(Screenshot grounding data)
···

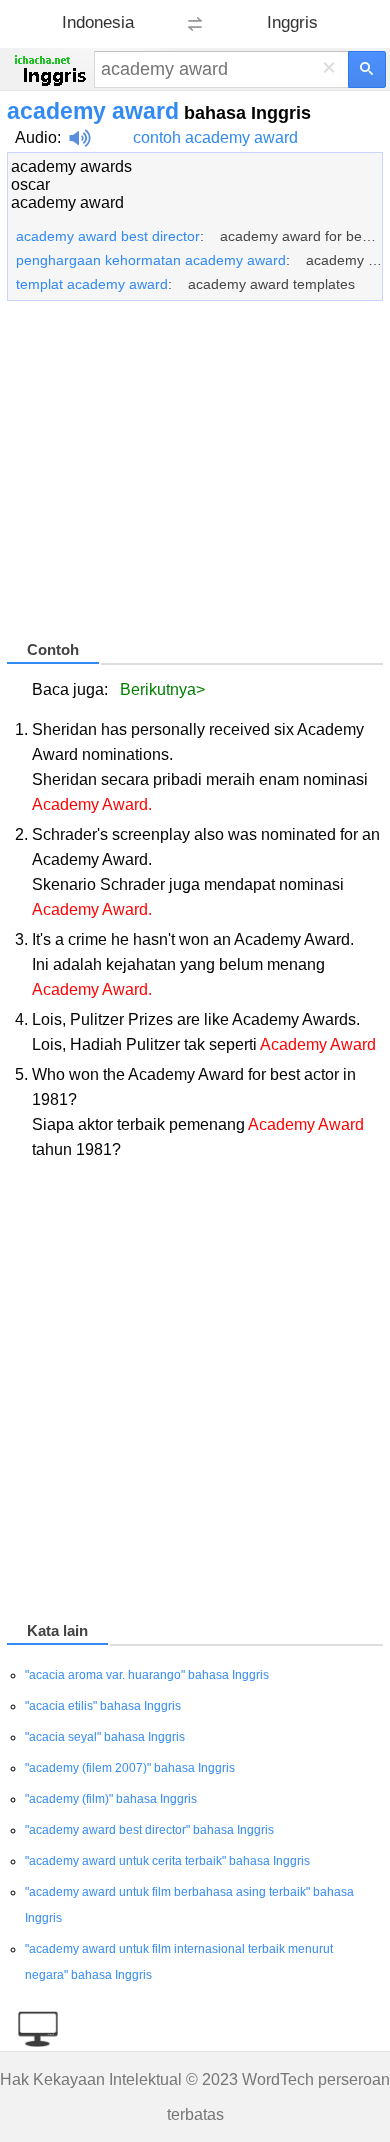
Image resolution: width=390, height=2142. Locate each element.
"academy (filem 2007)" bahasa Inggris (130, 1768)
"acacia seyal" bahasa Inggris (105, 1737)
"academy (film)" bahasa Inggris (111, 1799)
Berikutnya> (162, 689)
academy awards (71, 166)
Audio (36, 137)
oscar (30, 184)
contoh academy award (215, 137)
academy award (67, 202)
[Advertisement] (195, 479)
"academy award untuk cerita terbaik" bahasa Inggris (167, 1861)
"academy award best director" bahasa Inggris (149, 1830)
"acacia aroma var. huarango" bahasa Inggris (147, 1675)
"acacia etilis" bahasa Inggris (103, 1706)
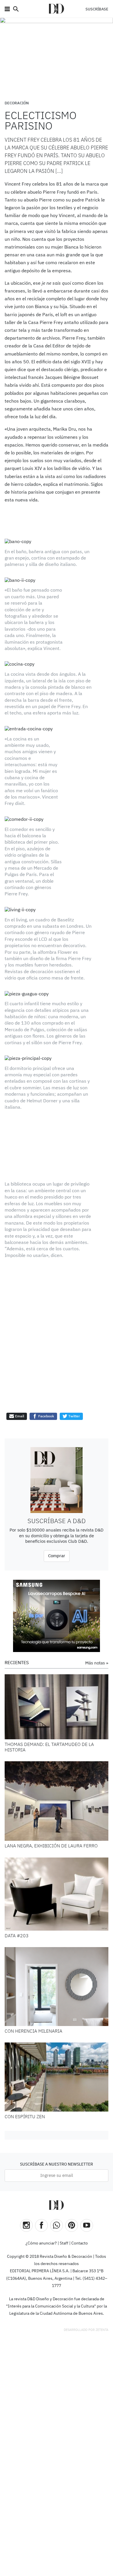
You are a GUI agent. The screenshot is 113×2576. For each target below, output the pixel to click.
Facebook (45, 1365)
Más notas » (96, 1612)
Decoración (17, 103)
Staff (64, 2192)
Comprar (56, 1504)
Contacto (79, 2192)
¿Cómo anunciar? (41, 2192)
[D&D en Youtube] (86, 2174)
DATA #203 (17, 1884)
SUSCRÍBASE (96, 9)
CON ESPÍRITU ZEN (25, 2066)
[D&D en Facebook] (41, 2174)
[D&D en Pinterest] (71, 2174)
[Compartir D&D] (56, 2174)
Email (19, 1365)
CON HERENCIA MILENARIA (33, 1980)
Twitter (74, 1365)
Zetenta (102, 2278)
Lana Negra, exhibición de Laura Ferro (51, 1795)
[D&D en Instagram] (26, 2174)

···

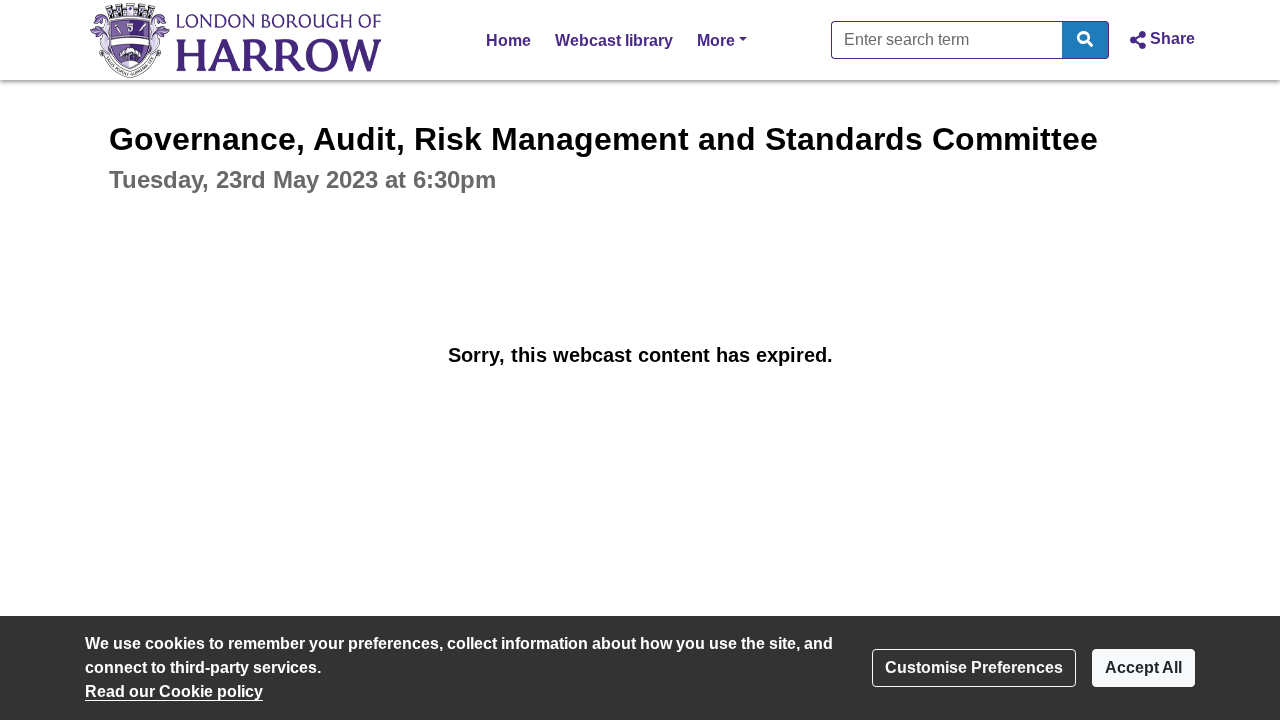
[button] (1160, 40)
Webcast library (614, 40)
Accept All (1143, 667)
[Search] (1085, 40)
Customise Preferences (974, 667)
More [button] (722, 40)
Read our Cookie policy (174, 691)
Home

···

Work to be completed
Using the records above, restate word for word the lines from the one with "Image resolution: width=390, height=2142." through the one with "Inggris (149, 1830)", both included.

Task answer
Image resolution: width=390, height=2142. Locate each element.
"academy (filem 2007)" bahasa Inggris (130, 1768)
"acacia seyal" bahasa Inggris (105, 1737)
"academy (film)" bahasa Inggris (111, 1799)
Berikutnya> (162, 689)
academy awards (71, 166)
Audio (36, 137)
oscar (30, 184)
contoh academy award (215, 137)
academy award (67, 202)
[Advertisement] (195, 479)
"academy award untuk cerita terbaik" bahasa Inggris (167, 1861)
"academy award best director" bahasa Inggris (149, 1830)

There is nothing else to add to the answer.